### What you need to do
Would you output all the entries below without altering a word?
====== Data for review
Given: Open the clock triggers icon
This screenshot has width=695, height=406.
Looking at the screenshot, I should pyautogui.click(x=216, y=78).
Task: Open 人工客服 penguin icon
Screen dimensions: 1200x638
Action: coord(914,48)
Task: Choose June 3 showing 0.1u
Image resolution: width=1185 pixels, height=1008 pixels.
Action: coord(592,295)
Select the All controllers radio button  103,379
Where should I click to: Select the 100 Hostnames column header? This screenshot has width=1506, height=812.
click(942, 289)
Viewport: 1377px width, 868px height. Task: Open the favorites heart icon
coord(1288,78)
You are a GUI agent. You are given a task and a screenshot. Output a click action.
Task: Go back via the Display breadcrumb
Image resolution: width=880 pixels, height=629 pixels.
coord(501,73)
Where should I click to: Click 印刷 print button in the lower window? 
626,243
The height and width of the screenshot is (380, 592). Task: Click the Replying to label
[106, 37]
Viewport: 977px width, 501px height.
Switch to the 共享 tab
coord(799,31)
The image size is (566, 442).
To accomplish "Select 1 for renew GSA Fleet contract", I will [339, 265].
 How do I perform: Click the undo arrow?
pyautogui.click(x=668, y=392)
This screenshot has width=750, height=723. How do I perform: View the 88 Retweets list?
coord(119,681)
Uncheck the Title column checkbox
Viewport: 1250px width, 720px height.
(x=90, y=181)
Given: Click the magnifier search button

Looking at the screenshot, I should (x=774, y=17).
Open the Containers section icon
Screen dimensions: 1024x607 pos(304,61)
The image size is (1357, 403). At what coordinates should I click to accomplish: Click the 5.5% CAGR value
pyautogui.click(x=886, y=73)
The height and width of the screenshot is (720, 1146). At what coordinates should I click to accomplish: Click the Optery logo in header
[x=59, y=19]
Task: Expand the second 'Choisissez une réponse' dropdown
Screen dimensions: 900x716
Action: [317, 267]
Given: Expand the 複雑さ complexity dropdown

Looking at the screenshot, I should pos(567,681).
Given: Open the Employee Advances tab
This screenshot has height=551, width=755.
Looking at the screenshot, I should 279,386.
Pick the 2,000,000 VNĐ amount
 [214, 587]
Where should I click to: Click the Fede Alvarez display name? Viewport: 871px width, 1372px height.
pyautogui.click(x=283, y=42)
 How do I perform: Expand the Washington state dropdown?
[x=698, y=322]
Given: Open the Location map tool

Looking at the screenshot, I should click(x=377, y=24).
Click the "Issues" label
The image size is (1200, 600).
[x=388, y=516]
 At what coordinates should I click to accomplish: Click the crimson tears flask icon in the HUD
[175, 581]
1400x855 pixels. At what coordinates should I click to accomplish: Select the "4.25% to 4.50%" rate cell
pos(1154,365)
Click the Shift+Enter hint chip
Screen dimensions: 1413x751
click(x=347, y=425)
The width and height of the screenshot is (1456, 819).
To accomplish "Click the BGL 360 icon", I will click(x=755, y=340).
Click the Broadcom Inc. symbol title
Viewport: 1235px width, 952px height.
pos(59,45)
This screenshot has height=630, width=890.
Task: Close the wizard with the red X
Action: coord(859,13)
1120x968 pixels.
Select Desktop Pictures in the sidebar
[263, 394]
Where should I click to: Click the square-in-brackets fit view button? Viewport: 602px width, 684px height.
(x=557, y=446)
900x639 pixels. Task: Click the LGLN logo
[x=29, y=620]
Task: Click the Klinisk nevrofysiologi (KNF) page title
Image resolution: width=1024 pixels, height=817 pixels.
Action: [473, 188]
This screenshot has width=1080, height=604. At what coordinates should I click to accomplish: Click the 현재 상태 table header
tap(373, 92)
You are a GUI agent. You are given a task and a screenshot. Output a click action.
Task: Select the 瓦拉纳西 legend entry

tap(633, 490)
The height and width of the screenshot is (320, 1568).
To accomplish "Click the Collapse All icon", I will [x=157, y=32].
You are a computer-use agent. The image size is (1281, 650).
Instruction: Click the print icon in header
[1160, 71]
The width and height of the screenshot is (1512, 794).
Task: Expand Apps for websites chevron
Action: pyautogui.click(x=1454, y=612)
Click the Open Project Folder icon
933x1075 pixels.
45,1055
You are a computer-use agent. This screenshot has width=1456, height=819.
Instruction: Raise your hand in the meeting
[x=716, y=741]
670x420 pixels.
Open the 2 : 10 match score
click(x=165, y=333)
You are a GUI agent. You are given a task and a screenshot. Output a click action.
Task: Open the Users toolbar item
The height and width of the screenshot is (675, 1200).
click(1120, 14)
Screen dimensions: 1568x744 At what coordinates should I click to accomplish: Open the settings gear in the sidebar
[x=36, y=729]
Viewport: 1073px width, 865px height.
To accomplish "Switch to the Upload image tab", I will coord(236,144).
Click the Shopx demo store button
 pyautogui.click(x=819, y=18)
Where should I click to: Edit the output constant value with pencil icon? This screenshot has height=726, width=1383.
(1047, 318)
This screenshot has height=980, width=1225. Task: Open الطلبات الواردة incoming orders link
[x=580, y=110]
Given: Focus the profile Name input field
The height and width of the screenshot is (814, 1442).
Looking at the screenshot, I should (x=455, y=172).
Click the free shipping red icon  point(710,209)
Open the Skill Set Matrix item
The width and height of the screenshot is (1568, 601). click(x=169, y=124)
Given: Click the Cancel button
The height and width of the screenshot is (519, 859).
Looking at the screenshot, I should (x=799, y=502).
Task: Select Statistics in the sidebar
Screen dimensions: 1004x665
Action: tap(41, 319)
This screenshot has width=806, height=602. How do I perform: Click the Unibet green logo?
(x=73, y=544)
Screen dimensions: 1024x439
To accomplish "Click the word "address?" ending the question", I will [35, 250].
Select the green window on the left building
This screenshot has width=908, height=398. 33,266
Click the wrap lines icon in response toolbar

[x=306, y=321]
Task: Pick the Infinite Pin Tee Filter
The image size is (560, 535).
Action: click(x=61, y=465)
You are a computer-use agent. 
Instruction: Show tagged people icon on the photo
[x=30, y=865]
============
### Answer below
Given: Open the clock triggers icon
This screenshot has width=695, height=406.
Looking at the screenshot, I should pyautogui.click(x=216, y=78).
Task: Open 人工客服 penguin icon
Screen dimensions: 1200x638
Action: coord(914,48)
Task: Choose June 3 showing 0.1u
Image resolution: width=1185 pixels, height=1008 pixels.
Action: coord(592,295)
Select the All controllers radio button  103,379
Where should I click to: Select the 100 Hostnames column header? This screenshot has width=1506, height=812.
click(942, 289)
Viewport: 1377px width, 868px height. Task: Open the favorites heart icon
coord(1288,78)
You are a GUI agent. You are given a task and a screenshot. Output a click action.
Task: Go back via the Display breadcrumb
Image resolution: width=880 pixels, height=629 pixels.
coord(501,73)
Where should I click to: Click 印刷 print button in the lower window? 
626,243
The height and width of the screenshot is (380, 592). Task: Click the Replying to label
[106, 37]
Viewport: 977px width, 501px height.
Switch to the 共享 tab
coord(799,31)
The image size is (566, 442).
To accomplish "Select 1 for renew GSA Fleet contract", I will [339, 265].
 How do I perform: Click the undo arrow?
pyautogui.click(x=668, y=392)
This screenshot has width=750, height=723. How do I perform: View the 88 Retweets list?
coord(119,681)
Uncheck the Title column checkbox
Viewport: 1250px width, 720px height.
(x=90, y=181)
Given: Click the magnifier search button

Looking at the screenshot, I should (x=774, y=17).
Open the Containers section icon
Screen dimensions: 1024x607 pos(304,61)
The image size is (1357, 403). At what coordinates should I click to accomplish: Click the 5.5% CAGR value
pyautogui.click(x=886, y=73)
The height and width of the screenshot is (720, 1146). At what coordinates should I click to accomplish: Click the Optery logo in header
[x=59, y=19]
Task: Expand the second 'Choisissez une réponse' dropdown
Screen dimensions: 900x716
Action: [317, 267]
Given: Expand the 複雑さ complexity dropdown

Looking at the screenshot, I should pos(567,681).
Given: Open the Employee Advances tab
This screenshot has height=551, width=755.
Looking at the screenshot, I should 279,386.
Pick the 2,000,000 VNĐ amount
 [214, 587]
Where should I click to: Click the Fede Alvarez display name? Viewport: 871px width, 1372px height.
pyautogui.click(x=283, y=42)
 How do I perform: Expand the Washington state dropdown?
[x=698, y=322]
Given: Open the Location map tool

Looking at the screenshot, I should click(x=377, y=24).
Click the "Issues" label
The image size is (1200, 600).
[x=388, y=516]
 At what coordinates should I click to accomplish: Click the crimson tears flask icon in the HUD
[175, 581]
1400x855 pixels. At what coordinates should I click to accomplish: Select the "4.25% to 4.50%" rate cell
pos(1154,365)
Click the Shift+Enter hint chip
Screen dimensions: 1413x751
click(x=347, y=425)
The width and height of the screenshot is (1456, 819).
To accomplish "Click the BGL 360 icon", I will click(x=755, y=340).
Click the Broadcom Inc. symbol title
Viewport: 1235px width, 952px height.
pos(59,45)
This screenshot has height=630, width=890.
Task: Close the wizard with the red X
Action: coord(859,13)
1120x968 pixels.
Select Desktop Pictures in the sidebar
[263, 394]
Where should I click to: Click the square-in-brackets fit view button? Viewport: 602px width, 684px height.
(x=557, y=446)
900x639 pixels. Task: Click the LGLN logo
[x=29, y=620]
Task: Click the Klinisk nevrofysiologi (KNF) page title
Image resolution: width=1024 pixels, height=817 pixels.
Action: [473, 188]
This screenshot has width=1080, height=604. At what coordinates should I click to accomplish: Click the 현재 상태 table header
tap(373, 92)
You are a GUI agent. You are given a task and a screenshot. Output a click action.
Task: Select the 瓦拉纳西 legend entry

tap(633, 490)
The height and width of the screenshot is (320, 1568).
To accomplish "Click the Collapse All icon", I will [x=157, y=32].
You are a computer-use agent. The image size is (1281, 650).
Instruction: Click the print icon in header
[1160, 71]
The width and height of the screenshot is (1512, 794).
Task: Expand Apps for websites chevron
Action: pyautogui.click(x=1454, y=612)
Click the Open Project Folder icon
933x1075 pixels.
45,1055
You are a computer-use agent. This screenshot has width=1456, height=819.
Instruction: Raise your hand in the meeting
[x=716, y=741]
670x420 pixels.
Open the 2 : 10 match score
click(x=165, y=333)
You are a GUI agent. You are given a task and a screenshot. Output a click action.
Task: Open the Users toolbar item
The height and width of the screenshot is (675, 1200).
click(1120, 14)
Screen dimensions: 1568x744 At what coordinates should I click to accomplish: Open the settings gear in the sidebar
[x=36, y=729]
Viewport: 1073px width, 865px height.
To accomplish "Switch to the Upload image tab", I will coord(236,144).
Click the Shopx demo store button
 pyautogui.click(x=819, y=18)
Where should I click to: Edit the output constant value with pencil icon? This screenshot has height=726, width=1383.
(1047, 318)
This screenshot has height=980, width=1225. Task: Open الطلبات الواردة incoming orders link
[x=580, y=110]
Given: Focus the profile Name input field
The height and width of the screenshot is (814, 1442).
Looking at the screenshot, I should (x=455, y=172).
Click the free shipping red icon  point(710,209)
Open the Skill Set Matrix item
The width and height of the screenshot is (1568, 601). click(x=169, y=124)
Given: Click the Cancel button
The height and width of the screenshot is (519, 859).
Looking at the screenshot, I should (x=799, y=502).
Task: Select Statistics in the sidebar
Screen dimensions: 1004x665
Action: tap(41, 319)
This screenshot has width=806, height=602. How do I perform: Click the Unibet green logo?
(x=73, y=544)
Screen dimensions: 1024x439
To accomplish "Click the word "address?" ending the question", I will [35, 250].
Select the green window on the left building
This screenshot has width=908, height=398. 33,266
Click the wrap lines icon in response toolbar

[x=306, y=321]
Task: Pick the Infinite Pin Tee Filter
The image size is (560, 535).
Action: click(x=61, y=465)
You are a computer-use agent. 
Instruction: Show tagged people icon on the photo
[x=30, y=865]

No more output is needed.